Não basta o Art.11 do Novo Código Florestal aprovado pela Câmara dos Deputados determinar que “na planície pantaneira, é permitida a exploração ecologicamente sustentável, devendo considerar as recomendações técnicas dos órgãos oficiais de pesquisa, ficando novas supressões de vegetação nativa para uso alternativo do solo condicionadas à autorização do órgão estadual do meio ambiente, com base nas recomendações mencionadas neste artigo”.
É preciso avançar para proteger as diversas paisagens que compõem o Pantanal: baías, corixos, vazantes, campos, capões, cordilheiras de mata e ao mesmo tempo assegurar ao produtor rural condições de desenvolvimento. Avançar nos mecanismos de valoração e remuneração pela conservação da natureza, para que esta valha mais viva do que transformada em carvão, pastagem ou lavoura, o que seria uma perda inestimável.

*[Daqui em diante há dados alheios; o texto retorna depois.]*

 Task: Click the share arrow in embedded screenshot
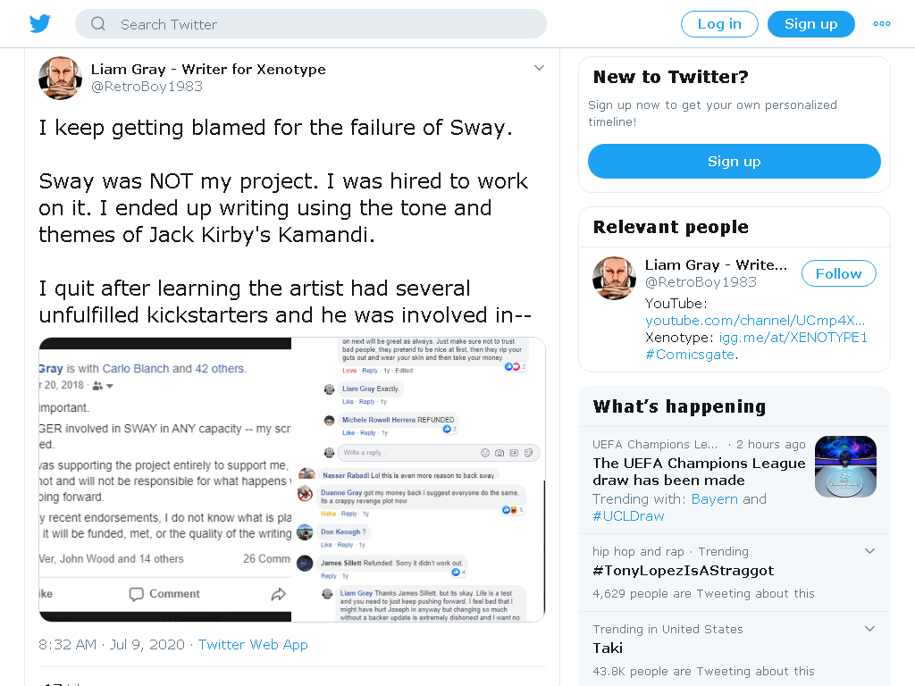click(279, 594)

A postura conservacionista dos proprietários renderia a valorização das atividades econômicas tradicionais mas de baixo impacto ambiental e alto valor agregado já existentes no Pantanal, como o boi orgânico (boi verde), o turismo de pesca, o ecoturismo, a produção de mel, entre outras, e a remuneração pela conservação ambiental e proteção da biodiversidade.

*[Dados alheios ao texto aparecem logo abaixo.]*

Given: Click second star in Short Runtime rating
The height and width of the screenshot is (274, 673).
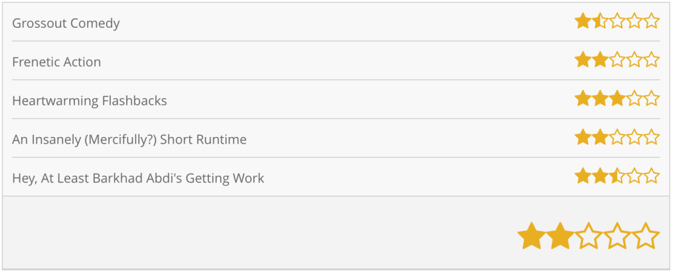Looking at the screenshot, I should coord(600,138).
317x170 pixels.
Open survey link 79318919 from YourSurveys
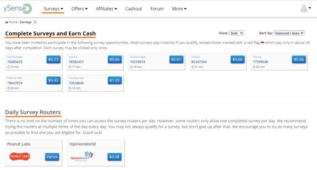(138, 62)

De fato, as características naturais da planície do Pantanal com seus pulsos de inundação e dinâmicas próprias, não tornam fáceis as tarefas de engenharia, logística e produção associadas ao desenvolvimento econômico clássico. Alterar essas condições naturais para adaptá-las à produção significa acabar com o Pantanal, pois a sazonalidade e as cheias é que determinam essa riqueza natural.
Assim, é preciso que as atividades econômicas necessárias para o desenvolvimento do homem pantaneiro sejam adequadas à sua cultura e ao meio ambiente, e de baixo impacto ambiental, mas acima de tudo é preciso que se encontre o caminho viável para a conservação dos recursos naturais do Pantanal.

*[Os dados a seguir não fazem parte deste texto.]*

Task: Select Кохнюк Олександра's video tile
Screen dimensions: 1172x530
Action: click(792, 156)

Não há muito o que comemorar nesta Semana do Meio Ambiente de 2011. Avançamos lentamente na superação do modelo de desenvolvimento predador, apesar da inteligência humana.
* Maria Silvia Peixoto Gervásio, Bióloga (USP) e Mestre em Ecologia e Conservação (UFMS). É Consultora em Meio Ambiente e Coordenadora do Curso de Ciências Biológicas da Universidade Anhanguera-Uniderp (Campo Grande).